PROVIDED RECORDS: Begin

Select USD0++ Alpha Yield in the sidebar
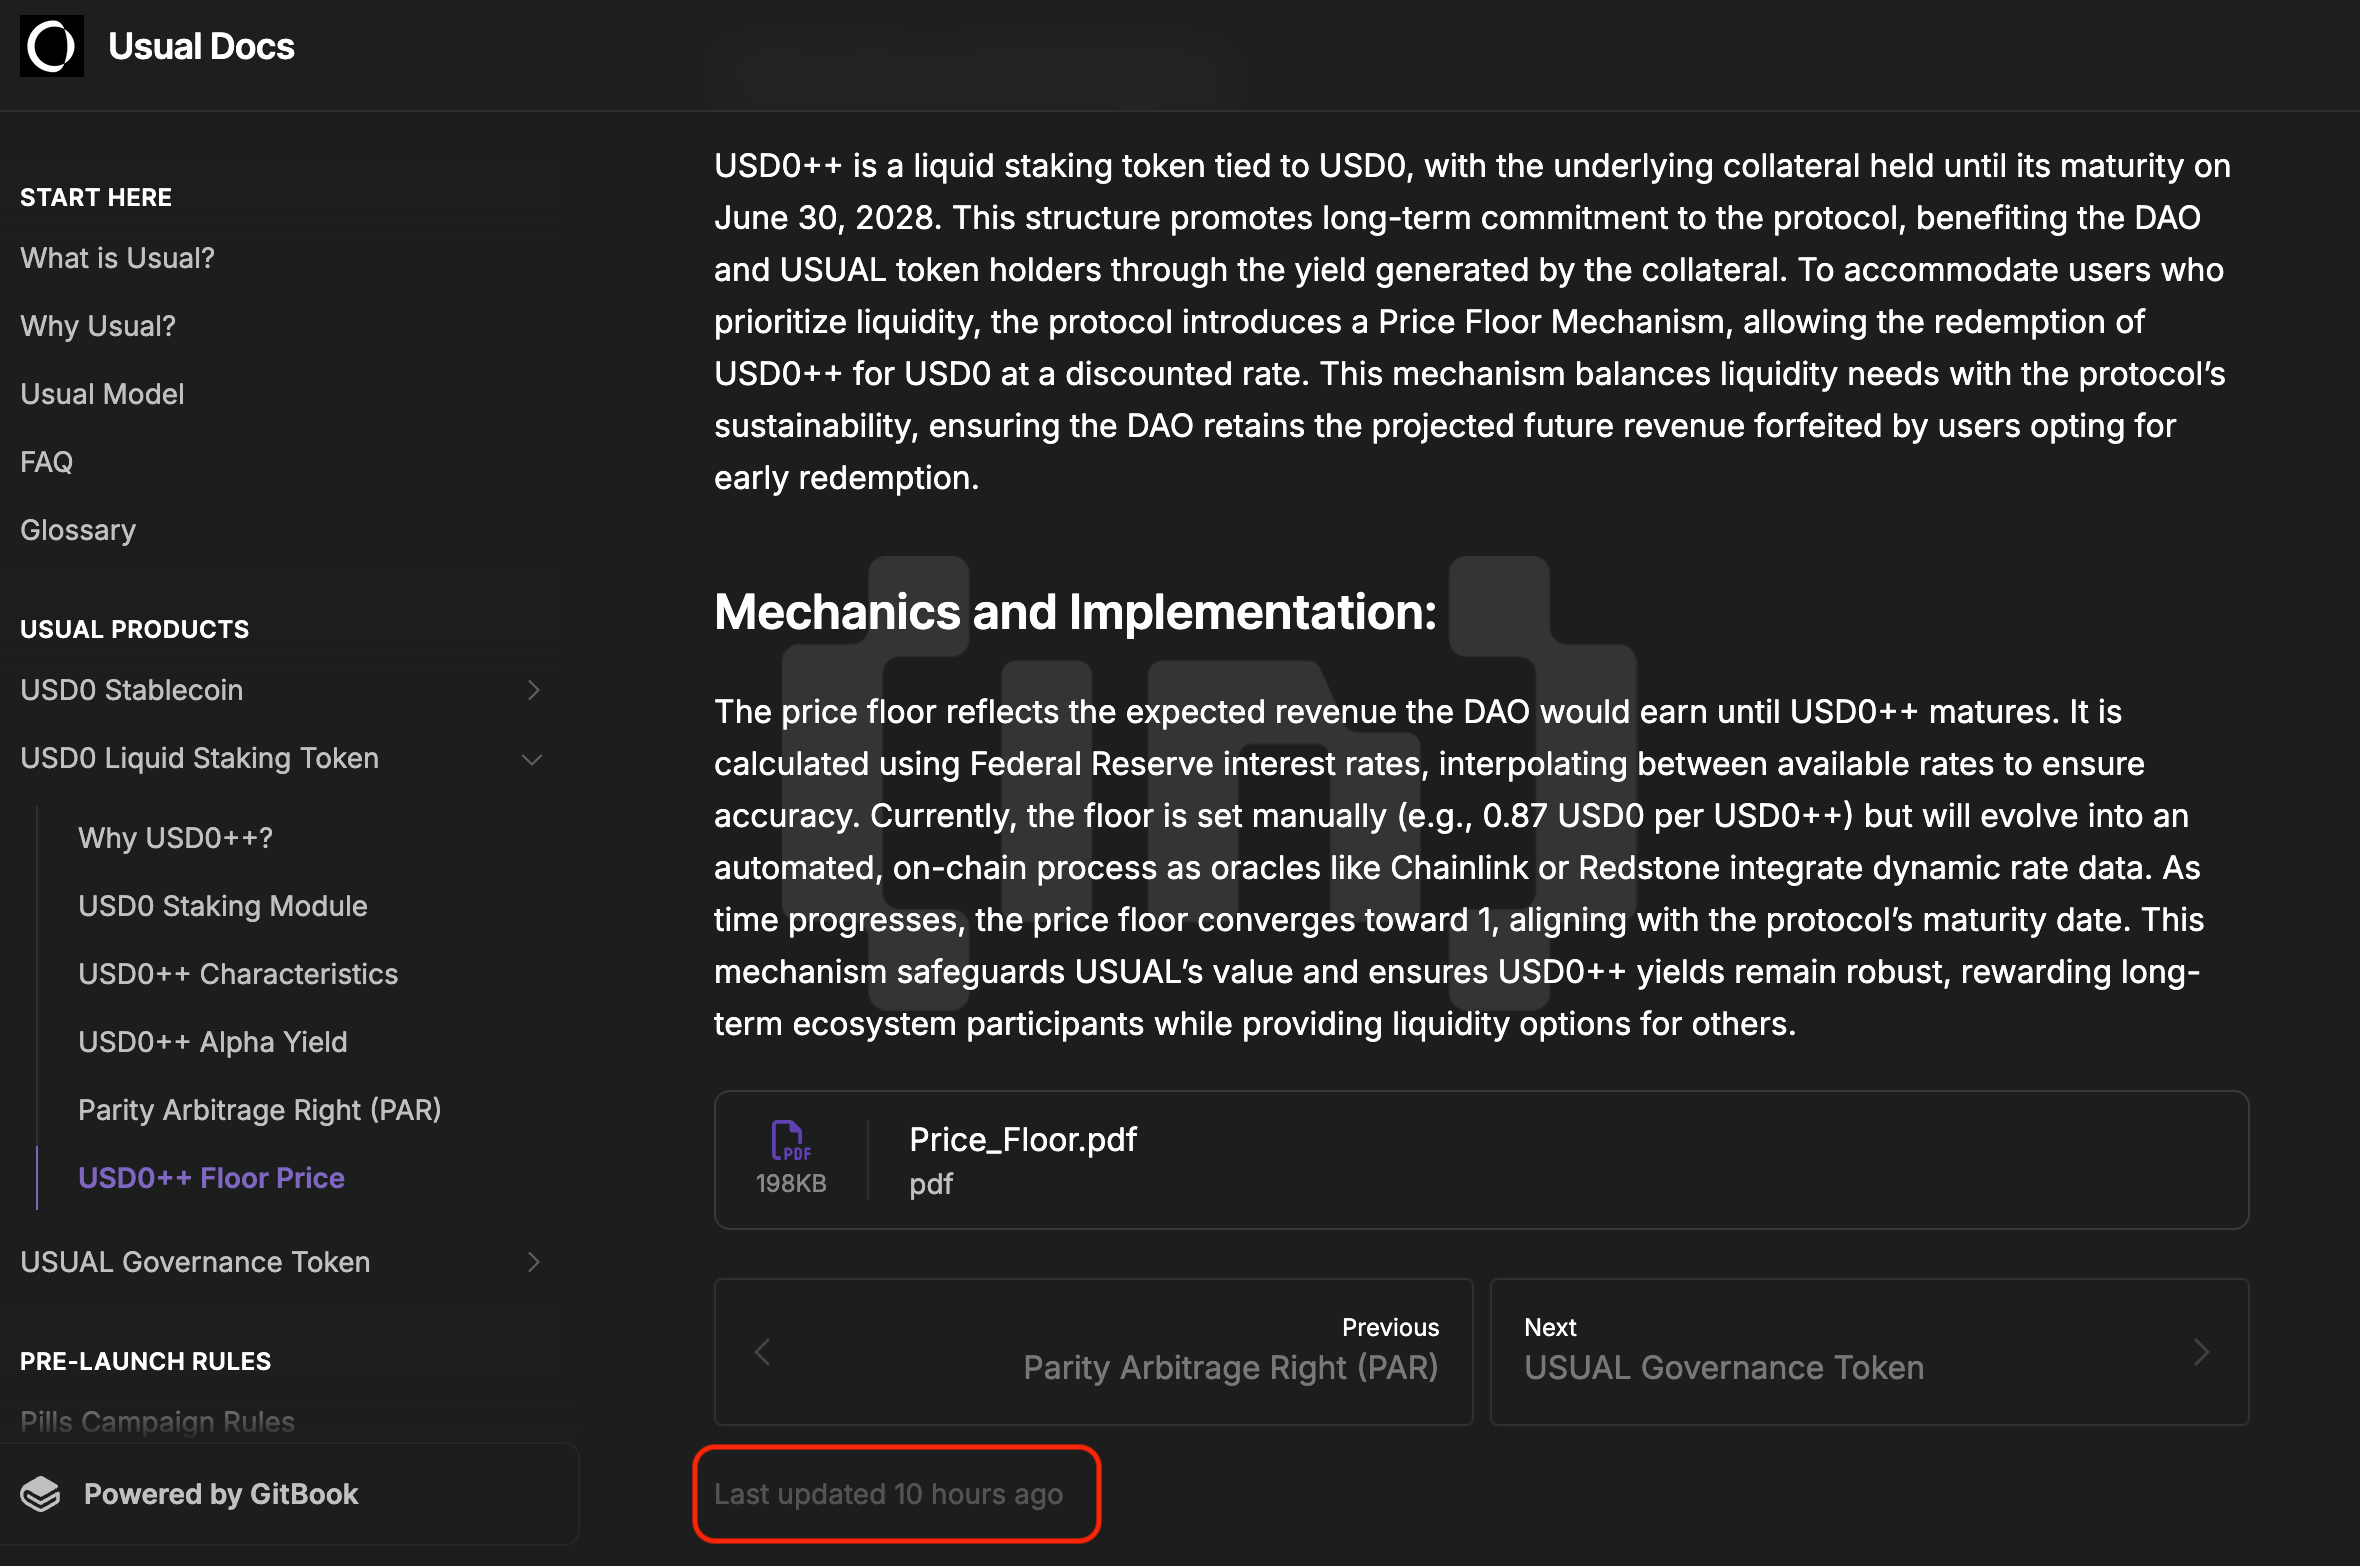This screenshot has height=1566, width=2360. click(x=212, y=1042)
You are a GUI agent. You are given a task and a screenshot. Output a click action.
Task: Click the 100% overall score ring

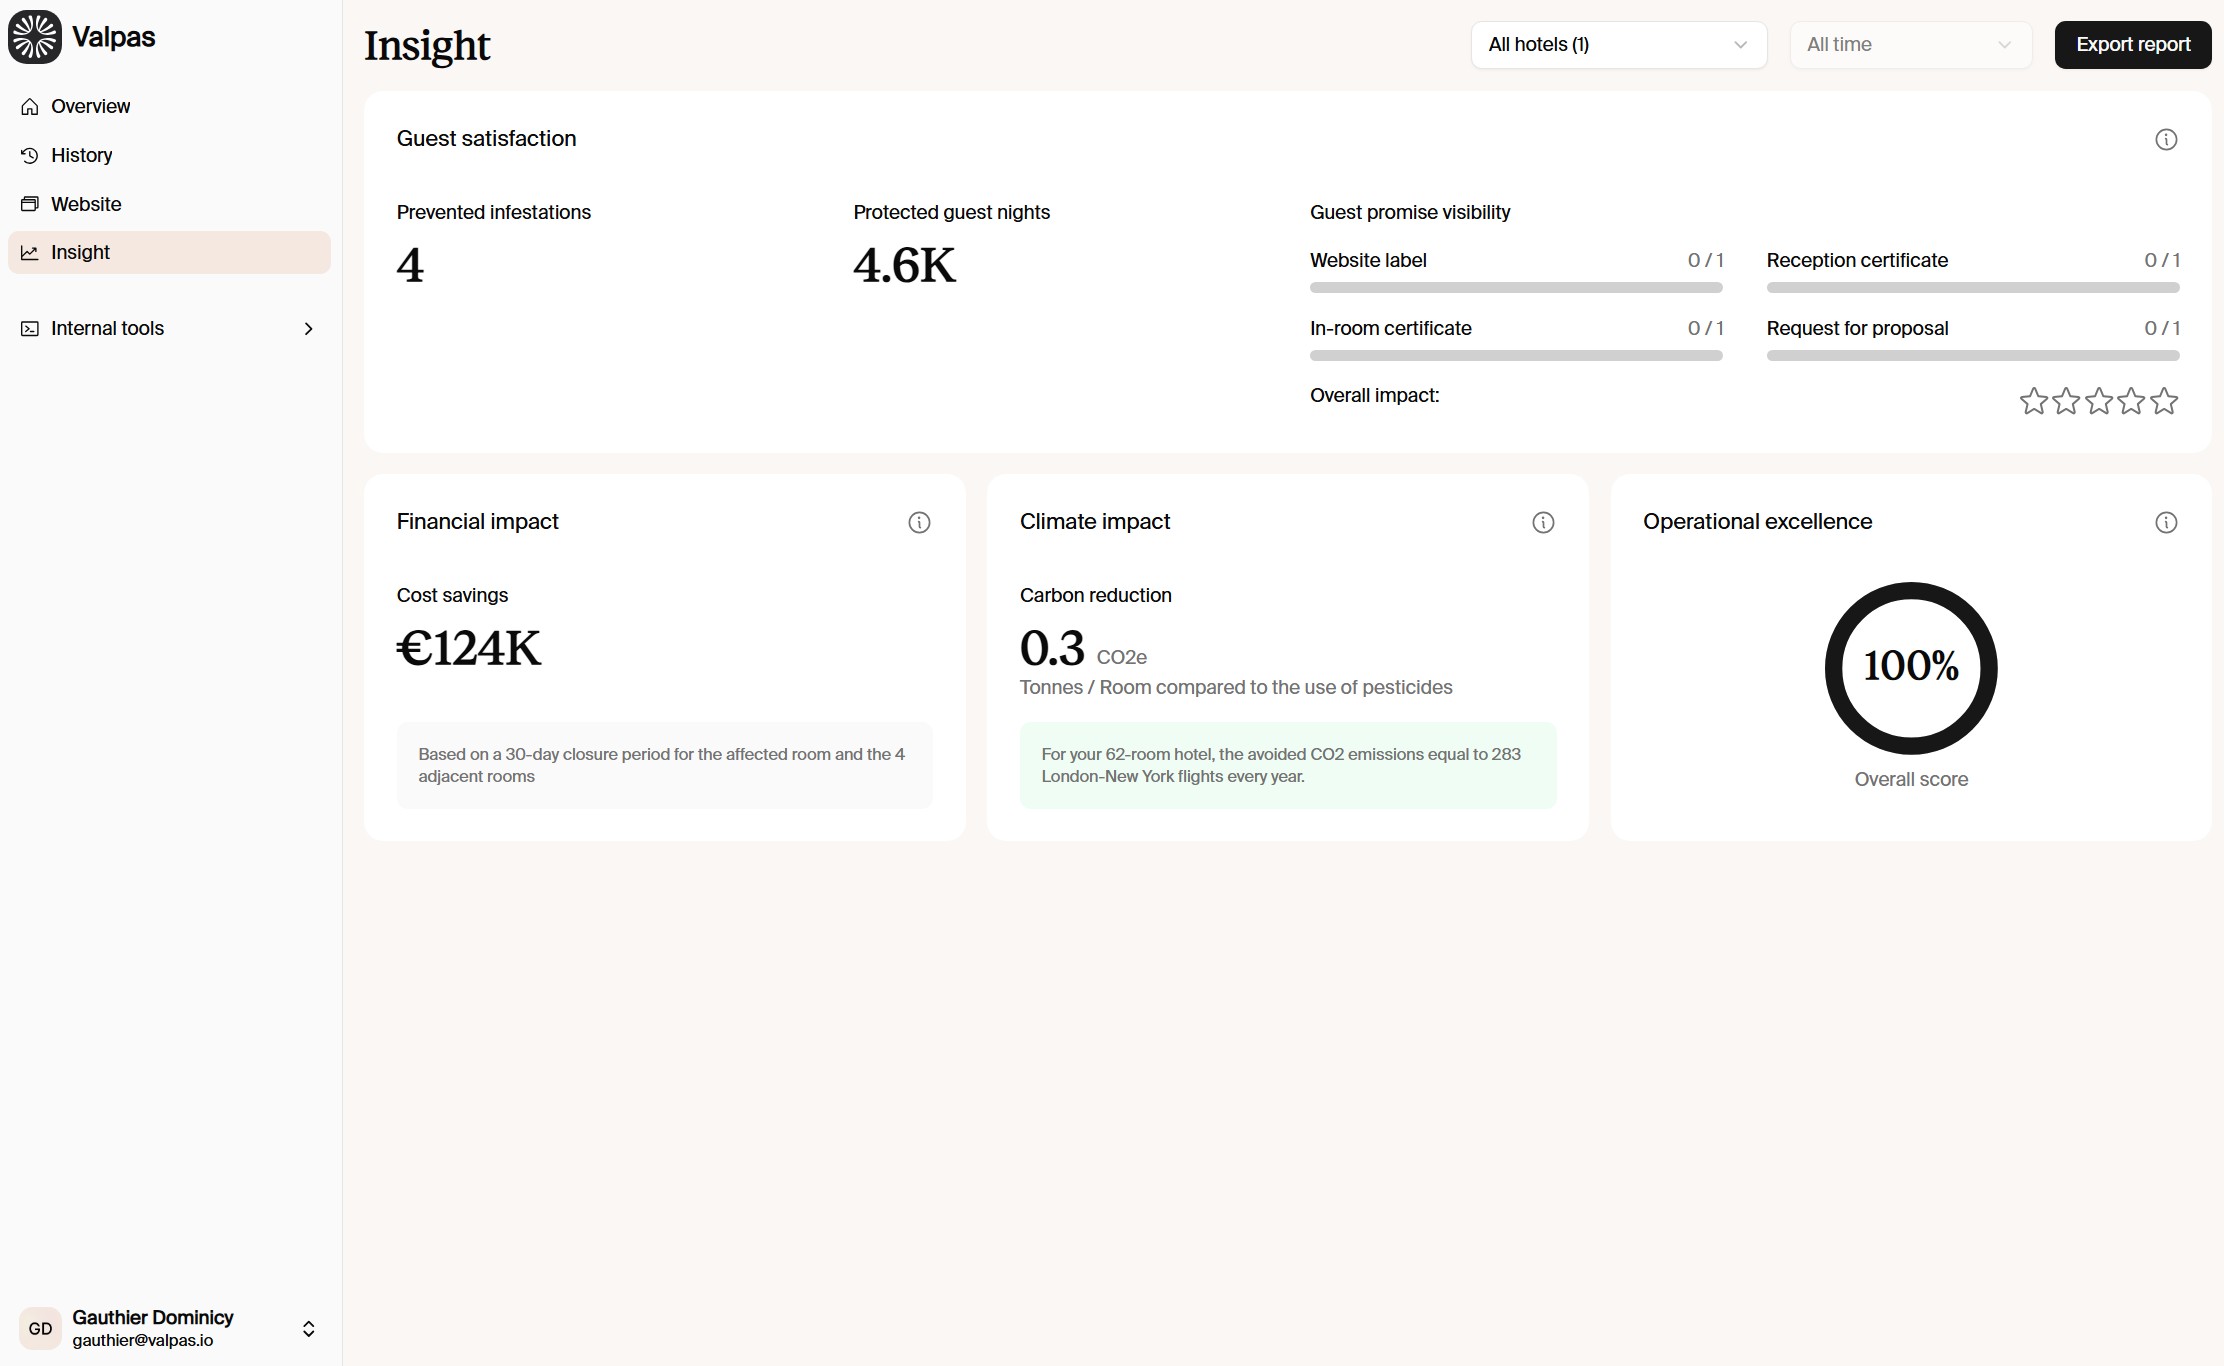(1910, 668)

PROVIDED RECORDS: End

TASK ITEM:
Only the lines from the one containing "You are a GUI" through the last line of the data belong in the copy, both included and reproduced exactly. Pictures do not.

SOLUTION FOR THIS PROBLEM:
You are a GUI agent. You are given a task and a screenshot. Output a click action.
Task: Click the 100% overall score ring

(1910, 668)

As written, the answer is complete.